» **What the task requires**: Turn every line of the rows below into one item of a numbered list, leaving out any blank lines.

» **Provided information**:

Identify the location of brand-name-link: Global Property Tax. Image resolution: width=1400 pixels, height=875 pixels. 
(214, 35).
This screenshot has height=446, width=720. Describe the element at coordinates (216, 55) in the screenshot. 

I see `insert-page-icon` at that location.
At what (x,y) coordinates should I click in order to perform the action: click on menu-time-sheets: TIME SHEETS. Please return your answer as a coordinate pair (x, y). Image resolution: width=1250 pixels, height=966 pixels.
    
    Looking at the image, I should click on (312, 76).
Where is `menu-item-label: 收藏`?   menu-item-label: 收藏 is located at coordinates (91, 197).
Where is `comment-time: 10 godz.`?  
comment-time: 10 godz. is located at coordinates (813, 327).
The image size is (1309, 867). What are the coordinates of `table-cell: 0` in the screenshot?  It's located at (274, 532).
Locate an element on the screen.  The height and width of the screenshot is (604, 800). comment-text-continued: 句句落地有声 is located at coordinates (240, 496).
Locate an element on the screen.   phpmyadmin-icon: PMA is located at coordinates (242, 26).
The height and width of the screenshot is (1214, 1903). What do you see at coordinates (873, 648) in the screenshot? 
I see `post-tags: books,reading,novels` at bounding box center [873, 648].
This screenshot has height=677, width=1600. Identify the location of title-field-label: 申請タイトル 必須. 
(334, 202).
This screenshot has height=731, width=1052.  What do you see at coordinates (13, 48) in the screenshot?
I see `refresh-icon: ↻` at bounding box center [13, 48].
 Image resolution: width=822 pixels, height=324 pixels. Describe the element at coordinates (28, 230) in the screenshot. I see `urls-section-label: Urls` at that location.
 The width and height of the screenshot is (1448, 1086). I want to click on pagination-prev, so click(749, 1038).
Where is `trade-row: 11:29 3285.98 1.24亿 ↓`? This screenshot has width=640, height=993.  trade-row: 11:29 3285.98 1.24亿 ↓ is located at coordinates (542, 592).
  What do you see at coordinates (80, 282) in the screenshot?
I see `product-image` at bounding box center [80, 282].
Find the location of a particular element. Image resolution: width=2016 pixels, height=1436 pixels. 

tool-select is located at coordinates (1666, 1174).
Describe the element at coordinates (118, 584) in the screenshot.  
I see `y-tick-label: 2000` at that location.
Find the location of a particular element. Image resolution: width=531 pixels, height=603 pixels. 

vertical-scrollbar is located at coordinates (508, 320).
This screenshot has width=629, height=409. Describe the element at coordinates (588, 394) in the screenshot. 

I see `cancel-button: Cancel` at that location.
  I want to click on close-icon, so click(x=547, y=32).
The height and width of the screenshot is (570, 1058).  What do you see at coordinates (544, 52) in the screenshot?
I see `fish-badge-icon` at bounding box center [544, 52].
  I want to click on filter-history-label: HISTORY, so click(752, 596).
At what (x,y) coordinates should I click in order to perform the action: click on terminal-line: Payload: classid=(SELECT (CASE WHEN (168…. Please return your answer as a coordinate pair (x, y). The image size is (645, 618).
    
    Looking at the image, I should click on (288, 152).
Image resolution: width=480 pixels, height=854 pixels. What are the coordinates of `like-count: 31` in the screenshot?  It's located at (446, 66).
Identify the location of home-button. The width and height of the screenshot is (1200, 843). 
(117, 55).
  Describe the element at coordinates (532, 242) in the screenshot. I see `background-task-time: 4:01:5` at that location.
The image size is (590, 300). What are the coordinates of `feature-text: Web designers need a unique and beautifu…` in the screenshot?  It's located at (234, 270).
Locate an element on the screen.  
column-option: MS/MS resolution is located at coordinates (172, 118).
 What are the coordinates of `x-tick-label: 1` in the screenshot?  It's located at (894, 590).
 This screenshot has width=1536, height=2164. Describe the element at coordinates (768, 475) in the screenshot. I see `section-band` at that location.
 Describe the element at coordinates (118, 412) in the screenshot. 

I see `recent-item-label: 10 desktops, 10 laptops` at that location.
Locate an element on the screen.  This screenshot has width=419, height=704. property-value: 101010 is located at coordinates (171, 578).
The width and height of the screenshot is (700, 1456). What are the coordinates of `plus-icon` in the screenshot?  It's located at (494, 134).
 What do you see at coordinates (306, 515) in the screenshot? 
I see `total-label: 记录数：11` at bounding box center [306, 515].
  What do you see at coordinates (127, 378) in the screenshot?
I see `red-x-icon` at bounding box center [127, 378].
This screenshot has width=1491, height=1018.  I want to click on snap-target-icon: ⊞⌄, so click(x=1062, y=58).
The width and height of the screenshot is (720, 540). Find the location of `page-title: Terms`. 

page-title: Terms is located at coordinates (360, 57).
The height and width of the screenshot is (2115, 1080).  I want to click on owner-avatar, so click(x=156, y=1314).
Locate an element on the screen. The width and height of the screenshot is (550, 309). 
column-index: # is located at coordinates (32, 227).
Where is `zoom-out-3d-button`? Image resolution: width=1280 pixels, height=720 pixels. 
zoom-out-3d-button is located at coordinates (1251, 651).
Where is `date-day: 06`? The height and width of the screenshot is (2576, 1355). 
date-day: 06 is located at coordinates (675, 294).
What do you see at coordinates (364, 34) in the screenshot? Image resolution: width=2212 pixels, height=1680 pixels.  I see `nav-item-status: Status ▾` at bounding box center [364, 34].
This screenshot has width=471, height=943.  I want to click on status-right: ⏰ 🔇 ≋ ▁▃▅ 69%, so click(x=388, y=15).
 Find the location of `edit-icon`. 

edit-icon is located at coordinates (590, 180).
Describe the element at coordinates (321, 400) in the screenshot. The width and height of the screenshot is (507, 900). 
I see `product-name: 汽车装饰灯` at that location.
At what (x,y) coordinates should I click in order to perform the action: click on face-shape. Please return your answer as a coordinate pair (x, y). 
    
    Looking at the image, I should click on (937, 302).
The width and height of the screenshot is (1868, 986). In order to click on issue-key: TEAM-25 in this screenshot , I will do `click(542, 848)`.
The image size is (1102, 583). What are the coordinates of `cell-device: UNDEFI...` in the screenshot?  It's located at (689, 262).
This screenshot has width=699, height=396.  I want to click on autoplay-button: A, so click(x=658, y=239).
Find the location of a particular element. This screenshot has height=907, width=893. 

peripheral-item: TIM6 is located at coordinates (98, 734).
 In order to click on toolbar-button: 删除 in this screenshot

» **Output**:
1. Identify the location of brand-name-link: Global Property Tax. Image resolution: width=1400 pixels, height=875 pixels. 
2. (214, 35).
3. This screenshot has height=446, width=720. Describe the element at coordinates (216, 55) in the screenshot. 
4. I see `insert-page-icon` at that location.
5. At what (x,y) coordinates should I click in order to perform the action: click on menu-time-sheets: TIME SHEETS. Please return your answer as a coordinate pair (x, y). Image resolution: width=1250 pixels, height=966 pixels.
6.     Looking at the image, I should click on (312, 76).
7. Where is `menu-item-label: 收藏`?   menu-item-label: 收藏 is located at coordinates (91, 197).
8. Where is `comment-time: 10 godz.`?  
9. comment-time: 10 godz. is located at coordinates (813, 327).
10. The image size is (1309, 867). What are the coordinates of `table-cell: 0` in the screenshot?  It's located at (274, 532).
11. Locate an element on the screen.  The height and width of the screenshot is (604, 800). comment-text-continued: 句句落地有声 is located at coordinates (240, 496).
12. Locate an element on the screen.   phpmyadmin-icon: PMA is located at coordinates (242, 26).
13. The height and width of the screenshot is (1214, 1903). What do you see at coordinates (873, 648) in the screenshot? 
14. I see `post-tags: books,reading,novels` at bounding box center [873, 648].
15. This screenshot has height=677, width=1600. Identify the location of title-field-label: 申請タイトル 必須. 
16. (334, 202).
17. This screenshot has height=731, width=1052.  What do you see at coordinates (13, 48) in the screenshot?
18. I see `refresh-icon: ↻` at bounding box center [13, 48].
19.  Image resolution: width=822 pixels, height=324 pixels. Describe the element at coordinates (28, 230) in the screenshot. I see `urls-section-label: Urls` at that location.
20.  The width and height of the screenshot is (1448, 1086). I want to click on pagination-prev, so click(749, 1038).
21. Where is `trade-row: 11:29 3285.98 1.24亿 ↓`? This screenshot has width=640, height=993.  trade-row: 11:29 3285.98 1.24亿 ↓ is located at coordinates (542, 592).
22.   What do you see at coordinates (80, 282) in the screenshot?
23. I see `product-image` at bounding box center [80, 282].
24. Find the location of a particular element. Image resolution: width=2016 pixels, height=1436 pixels. 
25. tool-select is located at coordinates (1666, 1174).
26. Describe the element at coordinates (118, 584) in the screenshot.  
27. I see `y-tick-label: 2000` at that location.
28. Find the location of a particular element. Image resolution: width=531 pixels, height=603 pixels. 
29. vertical-scrollbar is located at coordinates (508, 320).
30. This screenshot has width=629, height=409. Describe the element at coordinates (588, 394) in the screenshot. 
31. I see `cancel-button: Cancel` at that location.
32.   I want to click on close-icon, so click(x=547, y=32).
33. The height and width of the screenshot is (570, 1058).  What do you see at coordinates (544, 52) in the screenshot?
34. I see `fish-badge-icon` at bounding box center [544, 52].
35.   I want to click on filter-history-label: HISTORY, so click(752, 596).
36. At what (x,y) coordinates should I click in order to perform the action: click on terminal-line: Payload: classid=(SELECT (CASE WHEN (168…. Please return your answer as a coordinate pair (x, y). The image size is (645, 618).
37.     Looking at the image, I should click on (288, 152).
38. Image resolution: width=480 pixels, height=854 pixels. What are the coordinates of `like-count: 31` in the screenshot?  It's located at (446, 66).
39. Identify the location of home-button. The width and height of the screenshot is (1200, 843). 
40. (117, 55).
41.   Describe the element at coordinates (532, 242) in the screenshot. I see `background-task-time: 4:01:5` at that location.
42. The image size is (590, 300). What are the coordinates of `feature-text: Web designers need a unique and beautifu…` in the screenshot?  It's located at (234, 270).
43. Locate an element on the screen.  
44. column-option: MS/MS resolution is located at coordinates (172, 118).
45.  What are the coordinates of `x-tick-label: 1` in the screenshot?  It's located at (894, 590).
46.  This screenshot has width=1536, height=2164. Describe the element at coordinates (768, 475) in the screenshot. I see `section-band` at that location.
47.  Describe the element at coordinates (118, 412) in the screenshot. 
48. I see `recent-item-label: 10 desktops, 10 laptops` at that location.
49. Locate an element on the screen.  This screenshot has width=419, height=704. property-value: 101010 is located at coordinates (171, 578).
50. The width and height of the screenshot is (700, 1456). What are the coordinates of `plus-icon` in the screenshot?  It's located at (494, 134).
51.  What do you see at coordinates (306, 515) in the screenshot? 
52. I see `total-label: 记录数：11` at bounding box center [306, 515].
53.   What do you see at coordinates (127, 378) in the screenshot?
54. I see `red-x-icon` at bounding box center [127, 378].
55. This screenshot has width=1491, height=1018.  I want to click on snap-target-icon: ⊞⌄, so click(x=1062, y=58).
56. The width and height of the screenshot is (720, 540). Find the location of `page-title: Terms`. 
57. page-title: Terms is located at coordinates (360, 57).
58. The height and width of the screenshot is (2115, 1080).  I want to click on owner-avatar, so click(x=156, y=1314).
59. Locate an element on the screen. The width and height of the screenshot is (550, 309). 
60. column-index: # is located at coordinates (32, 227).
61. Where is `zoom-out-3d-button`? Image resolution: width=1280 pixels, height=720 pixels. 
62. zoom-out-3d-button is located at coordinates (1251, 651).
63. Where is `date-day: 06`? The height and width of the screenshot is (2576, 1355). 
64. date-day: 06 is located at coordinates (675, 294).
65. What do you see at coordinates (364, 34) in the screenshot? Image resolution: width=2212 pixels, height=1680 pixels.  I see `nav-item-status: Status ▾` at bounding box center [364, 34].
66. This screenshot has width=471, height=943.  I want to click on status-right: ⏰ 🔇 ≋ ▁▃▅ 69%, so click(x=388, y=15).
67.  Find the location of `edit-icon`. 
68. edit-icon is located at coordinates (590, 180).
69. Describe the element at coordinates (321, 400) in the screenshot. The width and height of the screenshot is (507, 900). 
70. I see `product-name: 汽车装饰灯` at that location.
71. At what (x,y) coordinates should I click in order to perform the action: click on face-shape. Please return your answer as a coordinate pair (x, y). 
72.     Looking at the image, I should click on (937, 302).
73. The width and height of the screenshot is (1868, 986). In order to click on issue-key: TEAM-25 in this screenshot , I will do `click(542, 848)`.
74. The image size is (1102, 583). What are the coordinates of `cell-device: UNDEFI...` in the screenshot?  It's located at (689, 262).
75. This screenshot has width=699, height=396.  I want to click on autoplay-button: A, so click(x=658, y=239).
76. Find the location of a particular element. This screenshot has height=907, width=893. 
77. peripheral-item: TIM6 is located at coordinates (98, 734).
78.  In order to click on toolbar-button: 删除 in this screenshot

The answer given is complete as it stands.